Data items

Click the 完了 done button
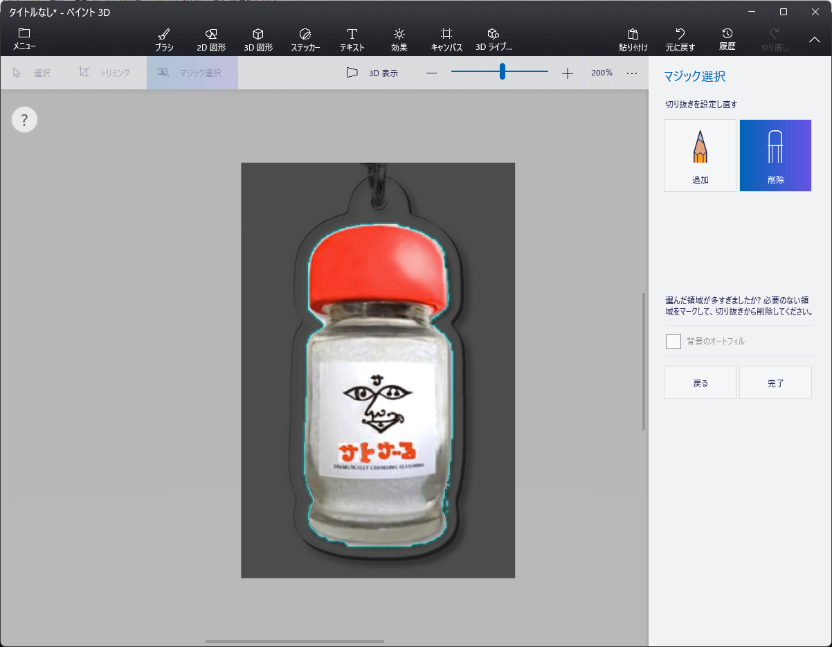The height and width of the screenshot is (647, 832). pos(775,383)
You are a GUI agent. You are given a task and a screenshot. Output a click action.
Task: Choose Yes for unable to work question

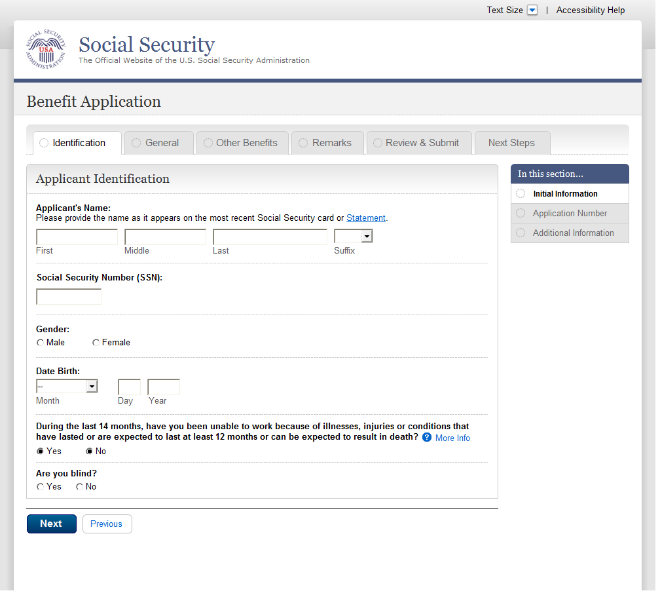coord(41,451)
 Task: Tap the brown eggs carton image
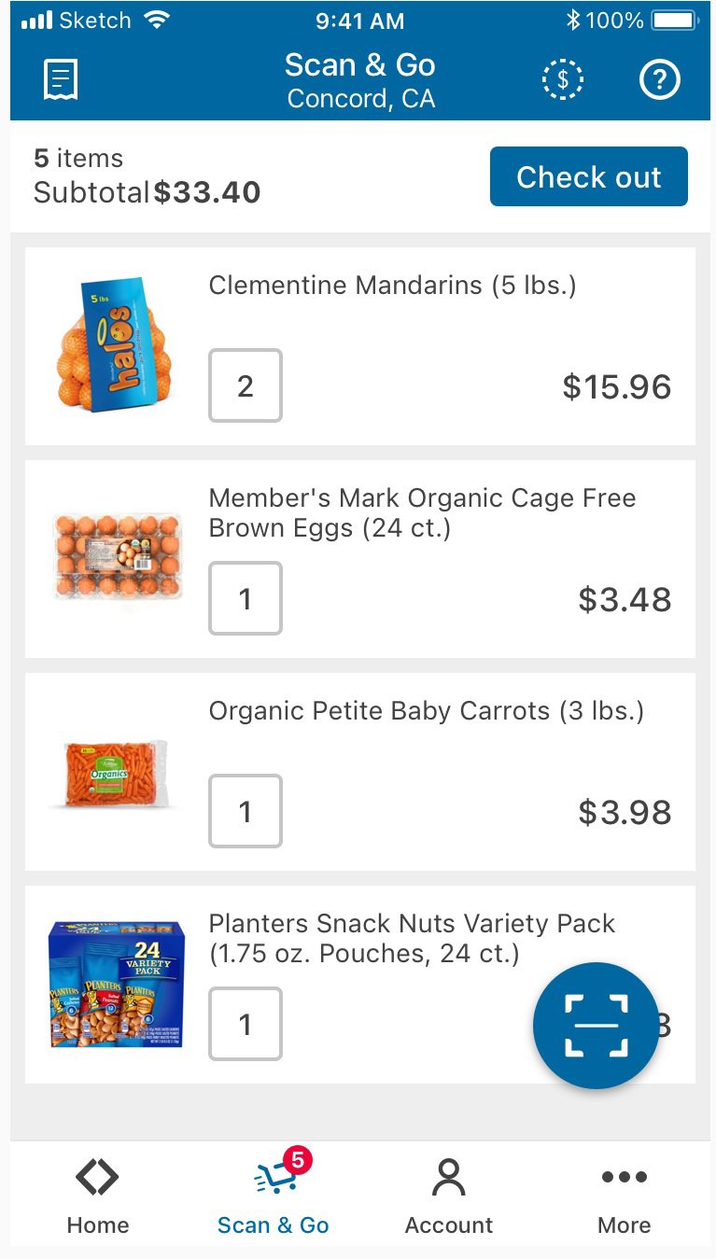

What this task involves :: Could you write out everything from the line containing "You are a GUI" down to the end of the listing, requests included, with every coordinate in the answers shifted up by 25? Leave the pictures out.

Solution to the exercise ::
You are a GUI agent. You are given a task and a screenshot. Output a click action.
Task: Choose Yes for unable to work question

coord(66,476)
 Task: Tap the brown eggs carton image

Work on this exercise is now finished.